The day the Allies gained victory over Japan 70 years ago was marked with “poignant” services in Suffolk.

VJ Day on Saturday commemorated when Japan surrended on August 15, 1945, after two atomic bombs were dropped on the country, ending the Second World War.

The market town of Bury St Edmunds held a parade, civic procession and service on Angel Hill to remember all those who died and to make a commitment to continue the work of building peace.

Crowds solemnly watched on as contingents from RAF Honington and RAF Lakenheath were joined by civic dignitaries, representatives of veterans’ associations and cadets for the event.

After the service, Ernie Broom, who was representing the Bury St Edmunds branch of the RAF Association, said: “We must remember them. I don’t think we realise just what they went through for us. We are here today because of them.

“I don’t glorify war at all, but I’m proud of my country and I’m proud of the RAF and the time I served in the RAF.”

Mayor of St Edmundsbury Patrick Chung said victory over Japan was “more than a victory”.

“A war which had lasted six years was now officially over. Having grown up in Hong Kong when it was under British rule I know of the hardship my family and others had to endure living through the war and that only makes me more grateful that the British and our Allies stood with us side by side.”

The VJ Day service at the Leiston Long Shop Museum was a “very poignant Leiston occasion,” John Richardson, president of the Suffolk Regiment Old Comrades Association of Leiston, said.

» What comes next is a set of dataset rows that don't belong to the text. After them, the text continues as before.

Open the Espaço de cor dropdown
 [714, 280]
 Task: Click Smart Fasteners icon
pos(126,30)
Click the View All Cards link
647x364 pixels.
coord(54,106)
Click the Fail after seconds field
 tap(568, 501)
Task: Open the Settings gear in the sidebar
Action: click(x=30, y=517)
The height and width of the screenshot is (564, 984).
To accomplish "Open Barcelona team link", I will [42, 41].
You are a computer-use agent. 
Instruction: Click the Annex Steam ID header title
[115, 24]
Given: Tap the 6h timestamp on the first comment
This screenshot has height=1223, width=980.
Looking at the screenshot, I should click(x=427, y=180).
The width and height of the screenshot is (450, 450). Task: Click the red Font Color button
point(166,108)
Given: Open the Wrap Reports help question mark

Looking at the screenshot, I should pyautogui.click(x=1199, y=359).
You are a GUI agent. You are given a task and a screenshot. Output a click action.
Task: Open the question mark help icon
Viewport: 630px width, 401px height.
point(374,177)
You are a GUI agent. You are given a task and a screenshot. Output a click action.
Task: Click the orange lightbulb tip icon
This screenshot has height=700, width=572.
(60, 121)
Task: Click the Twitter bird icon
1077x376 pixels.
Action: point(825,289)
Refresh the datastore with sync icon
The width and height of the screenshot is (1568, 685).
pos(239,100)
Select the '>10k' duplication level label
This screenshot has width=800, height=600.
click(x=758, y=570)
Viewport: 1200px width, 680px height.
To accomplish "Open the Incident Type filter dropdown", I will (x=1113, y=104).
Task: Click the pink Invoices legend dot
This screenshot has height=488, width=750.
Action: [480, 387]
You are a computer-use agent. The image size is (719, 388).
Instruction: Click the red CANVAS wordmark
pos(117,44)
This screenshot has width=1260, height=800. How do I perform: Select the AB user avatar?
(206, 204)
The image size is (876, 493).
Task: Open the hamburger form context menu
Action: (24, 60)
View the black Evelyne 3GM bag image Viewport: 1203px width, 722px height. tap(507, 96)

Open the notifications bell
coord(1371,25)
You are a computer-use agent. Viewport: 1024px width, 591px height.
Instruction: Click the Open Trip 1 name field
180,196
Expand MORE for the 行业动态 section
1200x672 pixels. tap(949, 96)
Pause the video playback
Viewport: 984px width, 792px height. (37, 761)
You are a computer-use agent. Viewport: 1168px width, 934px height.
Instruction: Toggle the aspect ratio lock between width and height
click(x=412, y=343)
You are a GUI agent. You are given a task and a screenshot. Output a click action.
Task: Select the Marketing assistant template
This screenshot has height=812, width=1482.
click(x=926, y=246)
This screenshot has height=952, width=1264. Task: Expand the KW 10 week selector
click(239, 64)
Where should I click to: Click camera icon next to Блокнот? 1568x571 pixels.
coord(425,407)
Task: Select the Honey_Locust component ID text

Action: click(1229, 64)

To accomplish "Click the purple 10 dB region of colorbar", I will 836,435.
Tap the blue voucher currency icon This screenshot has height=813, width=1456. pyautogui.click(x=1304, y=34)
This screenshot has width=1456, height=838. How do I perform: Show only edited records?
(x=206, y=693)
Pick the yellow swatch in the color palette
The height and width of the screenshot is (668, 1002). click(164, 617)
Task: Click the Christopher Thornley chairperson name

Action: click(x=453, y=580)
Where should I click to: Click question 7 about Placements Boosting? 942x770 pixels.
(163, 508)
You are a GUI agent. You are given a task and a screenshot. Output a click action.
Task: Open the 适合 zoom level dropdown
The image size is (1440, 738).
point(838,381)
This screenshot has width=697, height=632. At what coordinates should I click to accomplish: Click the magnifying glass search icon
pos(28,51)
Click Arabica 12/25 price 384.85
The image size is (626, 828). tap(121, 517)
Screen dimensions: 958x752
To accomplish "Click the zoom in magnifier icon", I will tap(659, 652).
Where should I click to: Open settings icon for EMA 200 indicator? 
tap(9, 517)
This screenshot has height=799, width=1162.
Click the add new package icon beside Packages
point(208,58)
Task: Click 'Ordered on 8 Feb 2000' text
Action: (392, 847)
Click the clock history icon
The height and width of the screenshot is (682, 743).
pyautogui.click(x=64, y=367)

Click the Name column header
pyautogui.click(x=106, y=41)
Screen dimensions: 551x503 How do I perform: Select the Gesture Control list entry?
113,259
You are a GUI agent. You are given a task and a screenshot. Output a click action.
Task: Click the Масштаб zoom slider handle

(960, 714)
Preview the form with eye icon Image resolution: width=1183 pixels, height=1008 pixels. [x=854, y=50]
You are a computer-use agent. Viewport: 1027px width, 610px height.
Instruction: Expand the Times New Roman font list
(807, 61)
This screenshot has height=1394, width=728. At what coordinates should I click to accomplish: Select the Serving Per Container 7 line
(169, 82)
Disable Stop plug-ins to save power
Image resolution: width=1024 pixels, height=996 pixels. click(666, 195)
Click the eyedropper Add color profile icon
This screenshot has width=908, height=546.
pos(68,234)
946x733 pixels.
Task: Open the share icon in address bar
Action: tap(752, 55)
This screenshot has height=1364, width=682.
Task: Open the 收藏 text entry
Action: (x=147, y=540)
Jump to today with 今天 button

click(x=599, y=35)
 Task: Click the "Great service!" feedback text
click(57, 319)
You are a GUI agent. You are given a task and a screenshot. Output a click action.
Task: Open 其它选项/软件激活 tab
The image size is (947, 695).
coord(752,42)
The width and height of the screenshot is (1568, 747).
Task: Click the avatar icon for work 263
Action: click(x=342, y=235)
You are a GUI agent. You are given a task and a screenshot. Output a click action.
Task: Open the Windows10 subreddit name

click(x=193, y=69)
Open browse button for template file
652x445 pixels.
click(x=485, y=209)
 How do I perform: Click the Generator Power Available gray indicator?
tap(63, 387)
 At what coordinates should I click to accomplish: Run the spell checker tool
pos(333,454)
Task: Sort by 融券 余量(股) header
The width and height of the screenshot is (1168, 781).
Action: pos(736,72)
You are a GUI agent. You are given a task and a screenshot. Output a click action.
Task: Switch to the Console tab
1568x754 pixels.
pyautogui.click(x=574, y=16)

He had the privilege of reading the exhortation 70 years after his grandfather did the same.

Mr Richardson said: “On this day 70 years ago there was a very big thanksgiving service in Leiston Church with something like 700 people present and my grandfather, Colonel Sir Frank Garrett, read the exhortation and I was privileged to do so again.” He said the union flag at the museum, which formed a backdrop to the service, had been used as an altar cloth in the prison where so many Suffolk men were held by the Japanese.

“It was a very, very poignant thing,” he said. “The wreath was laid by Ted Bailey whose father brought the flag back from the Far East all those years ago.”